__What is being asked__. Put the entries from the line with "The image size" up to and including the line with "(x=448, y=88)" into a numbered list, without blank lines.

__Given information__.
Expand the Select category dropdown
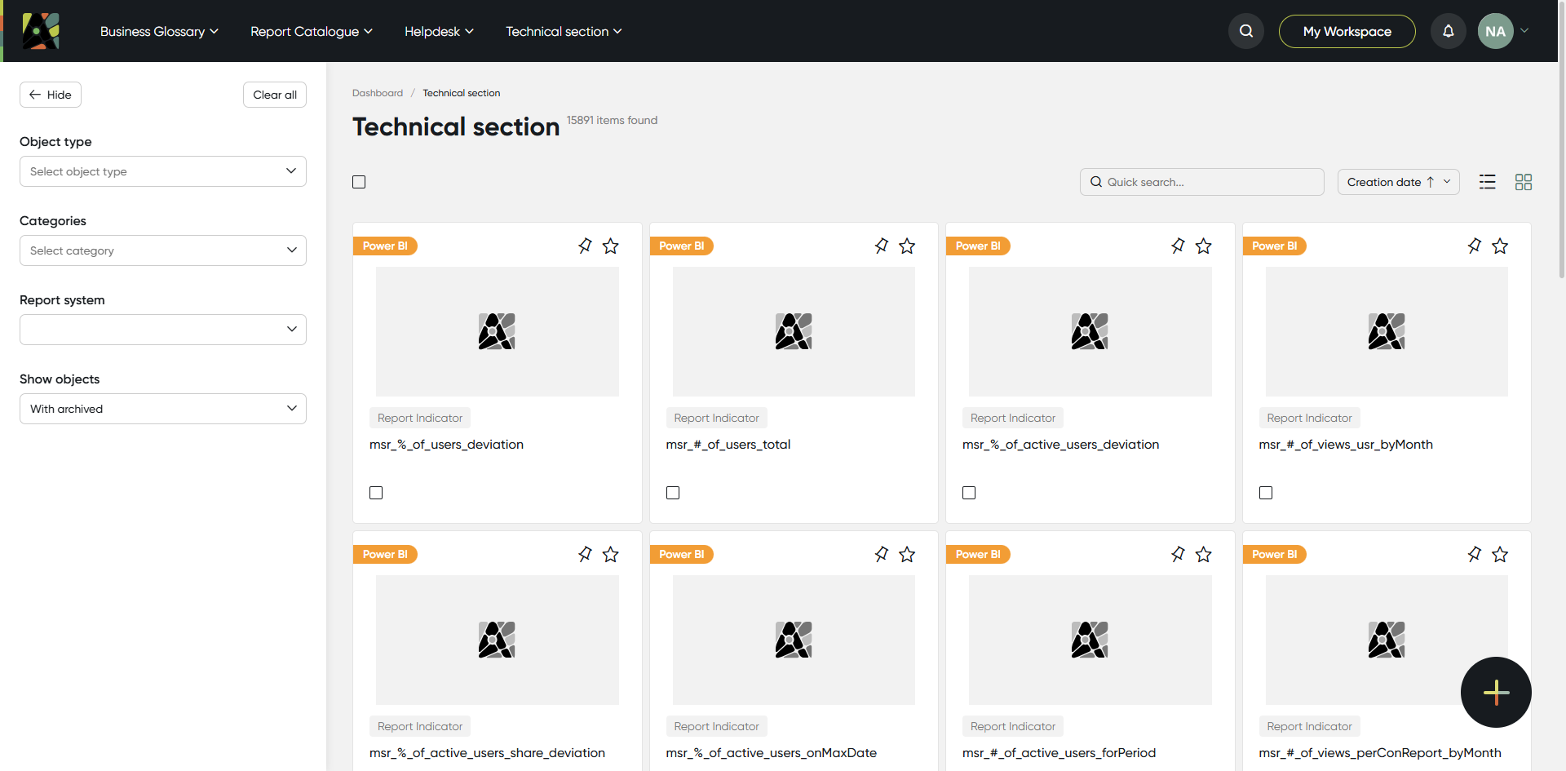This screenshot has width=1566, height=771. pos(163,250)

...

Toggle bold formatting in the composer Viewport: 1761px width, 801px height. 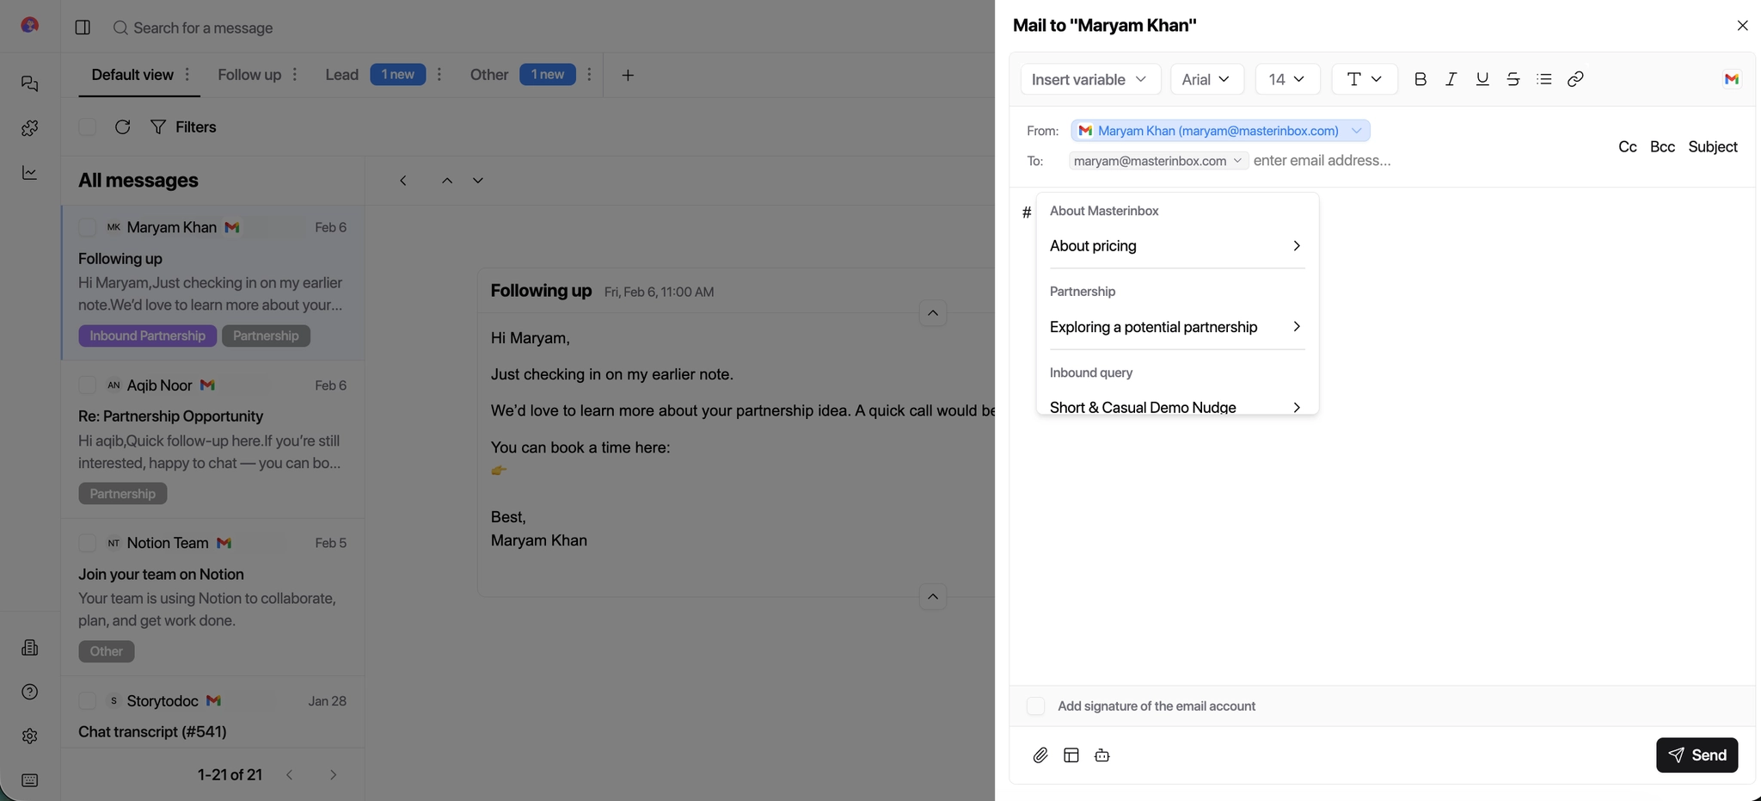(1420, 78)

==

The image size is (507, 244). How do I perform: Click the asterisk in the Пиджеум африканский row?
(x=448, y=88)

__Task solution__.
1. The image size is (507, 244). How do I perform: Click the asterisk in the Пиджеум африканский row?
2. (x=448, y=88)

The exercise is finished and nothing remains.